**TESTO FORNITO:**

------------------------------

Spagna: nuovo record Grecia: arriva l’accordo Bernanke: ripresa lenta
Questa è «la priorità assoluta». Durante una testimonianza alla commissione Bilancio della Camera, Bernanke ha sottolineato che un alto livello di debito «rappresenta un grave rischio per l’economia americana», soprattutto in un momento in cui «la ripresa è ancora lenta in modo frustrante», nonostante alcuni miglioramenti. A pesare sulle prospettive economiche degli Usa è ancora la crisi europea, che «rimane un rischio», ma «la Fed farà tutto il possibile per prevenire danni all’economia». Bernanke si è mantenuto cauto sulle possibili mosse della sua banca centrale per allentare la politica monetaria Usa (che rimarrà permissiva fino a tutto il 2014) e ha fatto sapere che «ci vorrà ancora parecchio tempo prima che il mercato del lavoro riprenda a funzionare normalmente».

------------------------------

**BLOCCO DATI:**
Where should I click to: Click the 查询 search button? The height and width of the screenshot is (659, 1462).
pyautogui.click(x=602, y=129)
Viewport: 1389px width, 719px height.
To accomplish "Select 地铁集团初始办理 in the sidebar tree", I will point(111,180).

------------------------------

**COSA FARE:** Secondo il testo fornito, fino a quando rimarrà permissiva la politica monetaria degli Usa?

**RISPOSTA ATTESA:** Fino a tutto il 2014.